### What is being asked
Copy out the entries from the line containing "Pick the NLSM" through the line containing "Tap the orange", keeping each request as it is. Rescale every click coordinate in the answers by 1.45, rounding to whole numbers with halves rounded up.

Item position entries:
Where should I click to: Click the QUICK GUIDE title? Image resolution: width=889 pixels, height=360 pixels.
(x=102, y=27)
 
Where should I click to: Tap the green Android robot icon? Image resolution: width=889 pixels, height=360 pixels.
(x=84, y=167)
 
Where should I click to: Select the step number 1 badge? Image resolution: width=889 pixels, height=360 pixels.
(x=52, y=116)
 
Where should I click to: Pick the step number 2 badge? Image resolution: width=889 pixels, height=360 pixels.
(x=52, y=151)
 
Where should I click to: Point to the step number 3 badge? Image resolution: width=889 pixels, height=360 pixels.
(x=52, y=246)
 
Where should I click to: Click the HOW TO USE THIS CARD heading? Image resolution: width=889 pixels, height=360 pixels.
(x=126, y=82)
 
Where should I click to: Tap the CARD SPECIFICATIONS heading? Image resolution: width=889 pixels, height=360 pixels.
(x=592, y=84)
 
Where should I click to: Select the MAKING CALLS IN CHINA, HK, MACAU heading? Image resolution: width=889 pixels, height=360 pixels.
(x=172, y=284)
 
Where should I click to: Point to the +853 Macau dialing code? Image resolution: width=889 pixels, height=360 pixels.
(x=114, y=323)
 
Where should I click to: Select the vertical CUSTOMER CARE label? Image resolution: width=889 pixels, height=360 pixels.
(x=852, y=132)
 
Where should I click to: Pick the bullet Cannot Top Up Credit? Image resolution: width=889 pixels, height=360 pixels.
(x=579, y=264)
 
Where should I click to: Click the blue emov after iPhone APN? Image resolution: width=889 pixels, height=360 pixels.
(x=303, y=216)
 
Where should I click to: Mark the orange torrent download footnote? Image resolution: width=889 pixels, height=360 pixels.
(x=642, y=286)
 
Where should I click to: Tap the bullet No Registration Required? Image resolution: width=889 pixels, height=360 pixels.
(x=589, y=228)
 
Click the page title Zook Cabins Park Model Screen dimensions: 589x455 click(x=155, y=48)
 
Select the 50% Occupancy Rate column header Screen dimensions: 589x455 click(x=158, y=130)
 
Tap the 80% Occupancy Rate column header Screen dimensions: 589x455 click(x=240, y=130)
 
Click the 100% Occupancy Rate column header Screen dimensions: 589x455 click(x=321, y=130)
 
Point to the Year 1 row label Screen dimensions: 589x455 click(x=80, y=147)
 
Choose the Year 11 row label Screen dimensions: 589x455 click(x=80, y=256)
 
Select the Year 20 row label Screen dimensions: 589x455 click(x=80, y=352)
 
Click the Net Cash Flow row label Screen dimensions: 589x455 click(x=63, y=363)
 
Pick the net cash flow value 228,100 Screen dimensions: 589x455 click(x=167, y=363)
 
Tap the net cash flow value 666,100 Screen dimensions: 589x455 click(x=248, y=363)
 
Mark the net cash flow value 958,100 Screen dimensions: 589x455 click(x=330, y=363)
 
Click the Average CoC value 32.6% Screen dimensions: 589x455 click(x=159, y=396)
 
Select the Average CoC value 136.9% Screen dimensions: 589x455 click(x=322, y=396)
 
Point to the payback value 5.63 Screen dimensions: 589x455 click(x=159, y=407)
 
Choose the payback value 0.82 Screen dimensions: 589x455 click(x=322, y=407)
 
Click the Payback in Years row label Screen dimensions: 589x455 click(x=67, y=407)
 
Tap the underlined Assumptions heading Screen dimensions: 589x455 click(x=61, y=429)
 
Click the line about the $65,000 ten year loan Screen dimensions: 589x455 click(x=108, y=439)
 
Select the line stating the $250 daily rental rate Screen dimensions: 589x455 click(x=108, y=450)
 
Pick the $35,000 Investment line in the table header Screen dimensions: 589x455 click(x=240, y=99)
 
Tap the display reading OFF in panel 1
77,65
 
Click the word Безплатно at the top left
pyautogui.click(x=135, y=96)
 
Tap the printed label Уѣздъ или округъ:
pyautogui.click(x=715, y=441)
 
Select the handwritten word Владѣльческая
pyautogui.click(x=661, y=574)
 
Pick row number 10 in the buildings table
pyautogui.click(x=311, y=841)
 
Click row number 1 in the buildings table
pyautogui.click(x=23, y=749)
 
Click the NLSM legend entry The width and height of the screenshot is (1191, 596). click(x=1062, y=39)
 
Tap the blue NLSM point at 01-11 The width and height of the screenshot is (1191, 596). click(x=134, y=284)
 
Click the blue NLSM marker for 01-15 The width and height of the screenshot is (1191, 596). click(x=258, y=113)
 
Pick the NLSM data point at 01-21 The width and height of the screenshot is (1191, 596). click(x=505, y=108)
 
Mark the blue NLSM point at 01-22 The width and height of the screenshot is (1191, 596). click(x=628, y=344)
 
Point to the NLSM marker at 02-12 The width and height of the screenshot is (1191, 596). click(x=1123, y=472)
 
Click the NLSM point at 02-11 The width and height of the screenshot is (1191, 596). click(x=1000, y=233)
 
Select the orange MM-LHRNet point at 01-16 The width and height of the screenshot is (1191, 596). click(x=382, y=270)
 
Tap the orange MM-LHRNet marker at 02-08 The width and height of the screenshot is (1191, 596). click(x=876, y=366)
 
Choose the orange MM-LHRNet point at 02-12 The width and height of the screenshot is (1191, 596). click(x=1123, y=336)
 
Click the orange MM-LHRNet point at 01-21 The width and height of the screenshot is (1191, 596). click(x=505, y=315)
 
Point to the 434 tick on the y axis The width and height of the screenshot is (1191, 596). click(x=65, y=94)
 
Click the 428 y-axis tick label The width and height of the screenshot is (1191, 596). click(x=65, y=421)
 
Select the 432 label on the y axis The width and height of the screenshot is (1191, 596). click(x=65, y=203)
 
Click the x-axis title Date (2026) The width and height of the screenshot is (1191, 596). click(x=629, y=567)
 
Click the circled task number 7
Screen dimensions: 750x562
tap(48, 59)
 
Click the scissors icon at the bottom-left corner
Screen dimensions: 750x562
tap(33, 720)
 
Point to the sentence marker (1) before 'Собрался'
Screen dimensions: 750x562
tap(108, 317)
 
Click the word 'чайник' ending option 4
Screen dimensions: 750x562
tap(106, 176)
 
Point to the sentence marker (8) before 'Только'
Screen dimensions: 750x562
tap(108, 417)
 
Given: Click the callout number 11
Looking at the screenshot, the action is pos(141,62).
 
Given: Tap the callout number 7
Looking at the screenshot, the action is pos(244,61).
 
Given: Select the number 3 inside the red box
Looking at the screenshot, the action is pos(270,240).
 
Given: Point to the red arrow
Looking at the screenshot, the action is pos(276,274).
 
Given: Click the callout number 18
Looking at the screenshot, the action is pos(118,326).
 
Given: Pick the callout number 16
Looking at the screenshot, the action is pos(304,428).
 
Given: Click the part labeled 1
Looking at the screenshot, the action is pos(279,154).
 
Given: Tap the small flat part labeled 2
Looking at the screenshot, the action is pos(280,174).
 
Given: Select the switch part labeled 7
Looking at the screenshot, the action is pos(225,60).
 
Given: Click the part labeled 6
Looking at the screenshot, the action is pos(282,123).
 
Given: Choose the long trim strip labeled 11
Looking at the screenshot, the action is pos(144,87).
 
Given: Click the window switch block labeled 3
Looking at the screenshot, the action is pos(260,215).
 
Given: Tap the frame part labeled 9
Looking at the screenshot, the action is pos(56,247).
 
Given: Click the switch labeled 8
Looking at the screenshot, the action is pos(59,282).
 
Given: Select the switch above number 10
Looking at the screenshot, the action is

### Correct response
Pick the NLSM data point at 01-21 The width and height of the screenshot is (1191, 596). click(x=732, y=157)
 
Mark the blue NLSM point at 01-22 The width and height of the screenshot is (1191, 596). click(x=911, y=499)
 
Point to the NLSM marker at 02-12 The width and height of the screenshot is (1191, 596). click(x=1628, y=684)
 
Click the NLSM point at 02-11 The width and height of the screenshot is (1191, 596). click(x=1450, y=338)
 
Select the orange MM-LHRNet point at 01-16 The width and height of the screenshot is (1191, 596). click(x=554, y=392)
 
Tap the orange MM-LHRNet marker at 02-08 The width and height of the screenshot is (1191, 596). click(x=1270, y=531)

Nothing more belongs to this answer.